Prompt: Among the lines below, restate word for word only those from the line with "Task: Open the green PCB board photo" through the line with "This screenshot has height=589, width=1568.", with both end lines kept.

Exercise data:
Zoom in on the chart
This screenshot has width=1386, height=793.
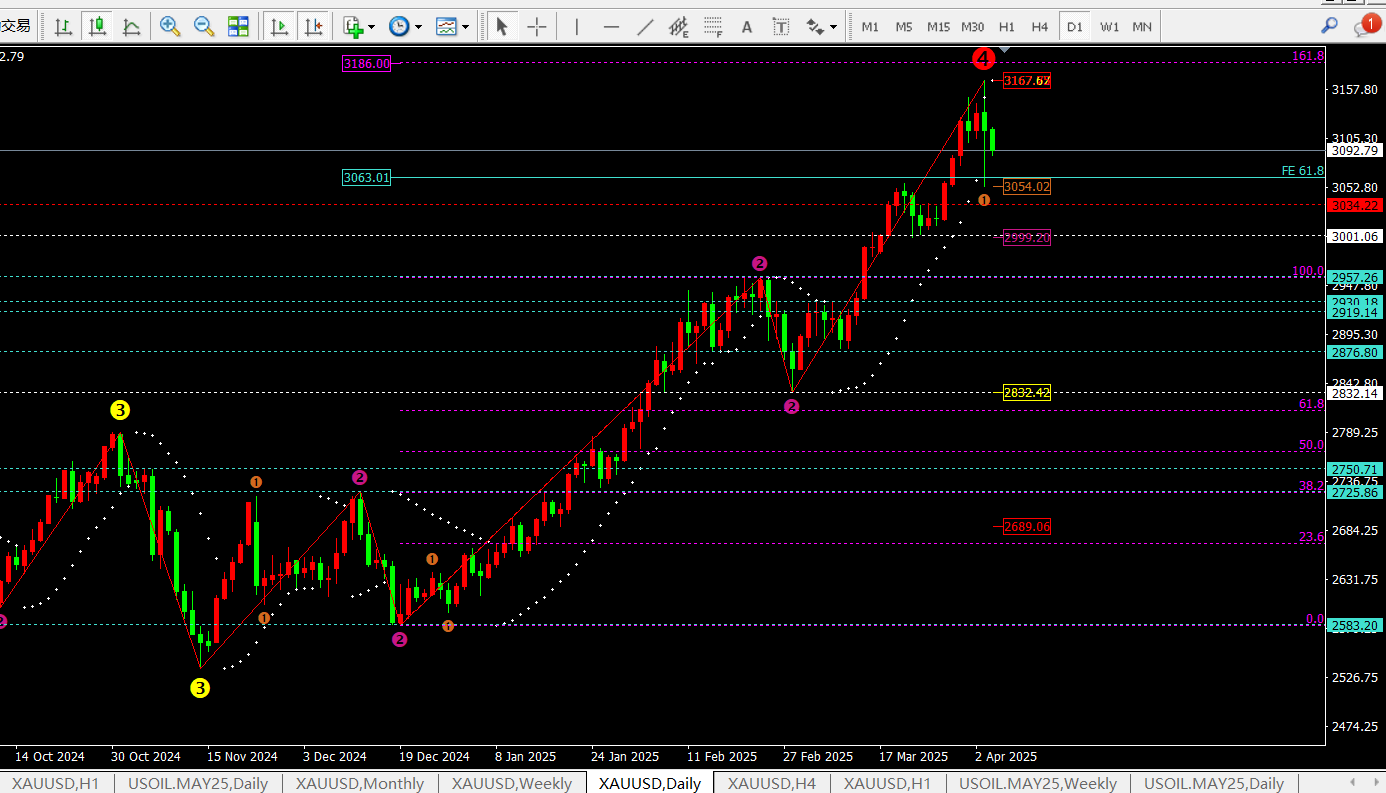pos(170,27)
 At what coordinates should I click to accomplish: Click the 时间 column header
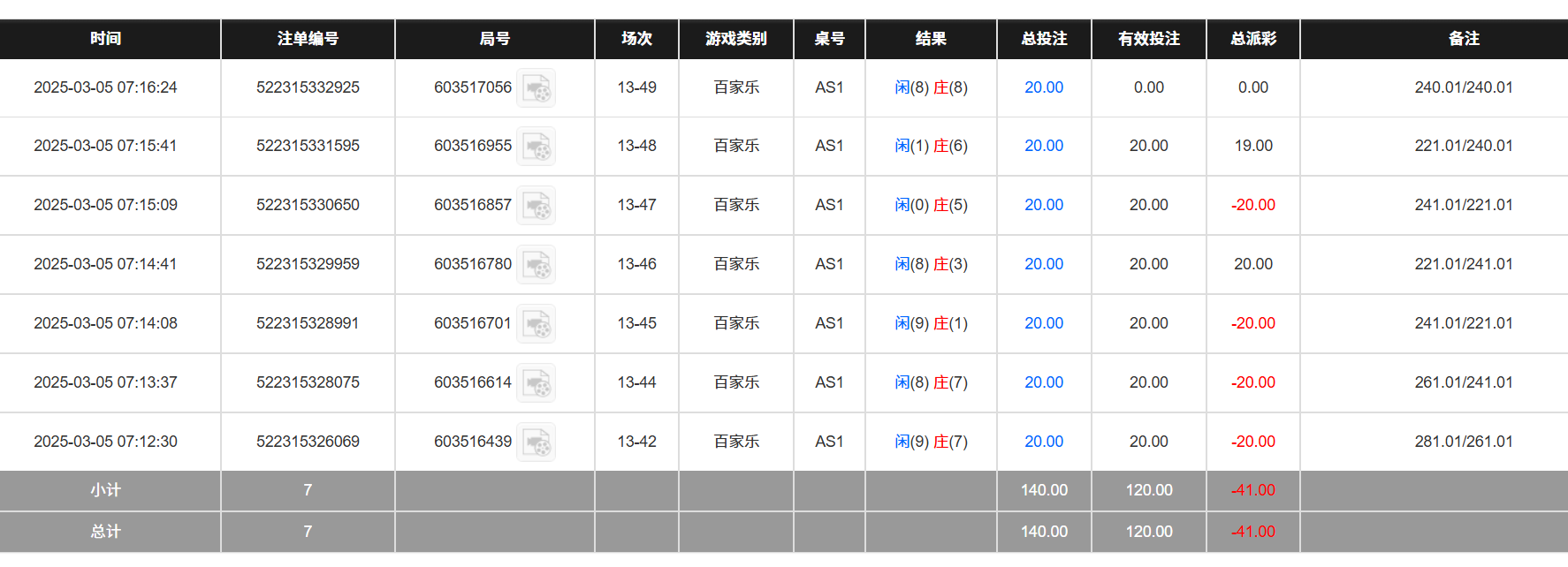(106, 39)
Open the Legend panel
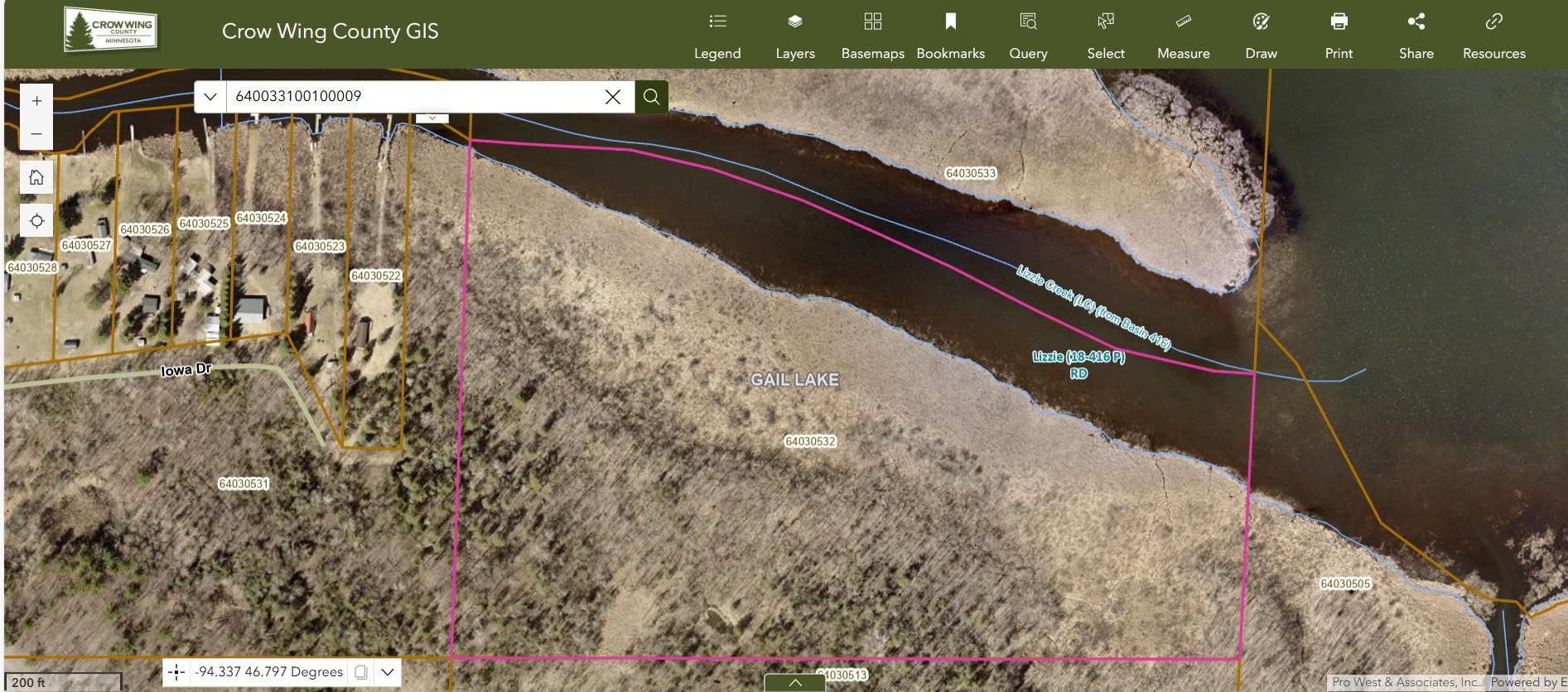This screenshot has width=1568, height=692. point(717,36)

==

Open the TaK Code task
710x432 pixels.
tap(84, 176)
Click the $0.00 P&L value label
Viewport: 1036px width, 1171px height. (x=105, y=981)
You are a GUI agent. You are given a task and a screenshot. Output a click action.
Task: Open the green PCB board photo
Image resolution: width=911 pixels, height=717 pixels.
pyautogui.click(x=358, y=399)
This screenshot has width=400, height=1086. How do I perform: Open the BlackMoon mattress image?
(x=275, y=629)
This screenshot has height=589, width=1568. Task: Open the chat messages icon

Solution to the exercise:
Task: Open the green PCB board photo
Image resolution: width=911 pixels, height=717 pixels.
pyautogui.click(x=358, y=399)
This screenshot has width=400, height=1086. How do I perform: Open the BlackMoon mattress image?
(x=275, y=629)
This screenshot has height=589, width=1568. Task: Open the chat messages icon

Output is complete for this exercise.